In the case decided last week, the child was born in 2001, 16 months after her parents met when her father was aged 19 and her mother 15. The father was a member of the Defence Forces, and the mother was at school, which she left when she became pregnant. Both were living at home at the time. He left the Army when the child was born.

The mother gave evidence that the relationship was fraught both before and after the birth of the child, and that the father attempted to strangle her in the course of an argument, resulting in a criminal charge, later withdrawn.

Despite these difficulties, the couple took joint tenancy of a local authority property in July 2003. However, the mother said that within months she returned home with the child as a result of the father’s violence. In December of that year there was another row, following which the father set the house on fire. He was charged with arson, but before the trial took place he absconded to the UK.

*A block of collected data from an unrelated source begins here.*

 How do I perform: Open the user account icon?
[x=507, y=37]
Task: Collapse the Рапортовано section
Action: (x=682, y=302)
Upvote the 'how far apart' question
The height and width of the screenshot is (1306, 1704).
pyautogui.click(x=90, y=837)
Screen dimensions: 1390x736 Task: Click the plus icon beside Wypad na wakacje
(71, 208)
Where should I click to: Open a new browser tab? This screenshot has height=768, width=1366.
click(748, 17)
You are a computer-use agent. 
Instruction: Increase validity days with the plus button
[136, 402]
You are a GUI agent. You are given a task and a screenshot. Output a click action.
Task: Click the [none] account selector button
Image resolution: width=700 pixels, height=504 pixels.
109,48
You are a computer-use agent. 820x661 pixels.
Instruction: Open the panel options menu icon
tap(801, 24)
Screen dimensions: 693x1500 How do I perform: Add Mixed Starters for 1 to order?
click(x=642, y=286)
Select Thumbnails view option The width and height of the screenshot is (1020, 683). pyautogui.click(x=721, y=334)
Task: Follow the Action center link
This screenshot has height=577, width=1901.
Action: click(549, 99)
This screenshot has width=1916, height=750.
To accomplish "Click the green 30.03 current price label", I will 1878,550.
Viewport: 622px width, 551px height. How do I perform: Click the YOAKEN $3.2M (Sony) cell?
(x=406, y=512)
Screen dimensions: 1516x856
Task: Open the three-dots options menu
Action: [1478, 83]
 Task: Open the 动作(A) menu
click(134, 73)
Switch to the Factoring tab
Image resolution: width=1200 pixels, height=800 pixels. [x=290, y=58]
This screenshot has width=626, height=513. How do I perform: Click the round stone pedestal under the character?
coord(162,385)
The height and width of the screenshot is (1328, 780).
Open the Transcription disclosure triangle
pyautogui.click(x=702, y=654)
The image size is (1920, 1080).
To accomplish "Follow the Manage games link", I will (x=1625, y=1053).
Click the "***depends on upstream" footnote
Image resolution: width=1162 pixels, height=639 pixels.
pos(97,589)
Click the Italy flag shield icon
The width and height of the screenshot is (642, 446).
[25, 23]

Two and a half years later, in the summer of 2006, he returned, contacted the Garda, and stood trial for arson, receiving a suspended sentence. In 2007 he sought access to his daughter in the District Court, where he found she had been adopted by the mother’s husband, thereby extinguishing his parental rights.

When the mother and her husband had applied for the adoption order in 2006 she said she did not know of the whereabouts of the father, except that he was “somewhere in England”. She asked that she be notified of any attempt to contact him, “as he is very violent”. The Adoption Board decided not to contact him. The board considered it was reasonable to believe he could be a threat to the mother, and this was relevant to the welfare of the child. However, in this case the father denied many of the allegations, and said many of the problems arose from his depression. He said he had an ongoing relationship with his daughter from her birth until December 2003.

Referring to the rulings of the European Court of Human Rights, Mr Justice Iarfhlaith O’Neill said if it is established that a relationship exists between the child and its father, “a very high threshold must be reached to demonstrate that those ties have been extinguished by subsequent events”.

He did not agree with the proposition that it was always mandatory to contact the natural father where an adoption was being sought. The board did have discretion to withhold notification, but only in extreme and exceptional circumstances, he said.

Referring to the issue of the threat of violence, Mr Justice O’Neill said that while it was understandable that the board would be concerned about it, this was essentially a matter for the Garda rather than the board. He added that allegations of violence made by one parent against the other must be corroborated by independent witnesses.

He stressed that there was a difference between a decision to notify the father and a decision to make an adoption order. Factors that might be taken into account, in the best interests of the child, when making an adoption order, might be premature to consider at the stage of deciding to notify him.

He said holding that the adoption order was invalid would not adversely affect the welfare of the child, who knew her natural father. Indeed, the knowledge that her father was heard in the adoption application was more likely to advance her wellbeing than knowing he was refused the opportunity.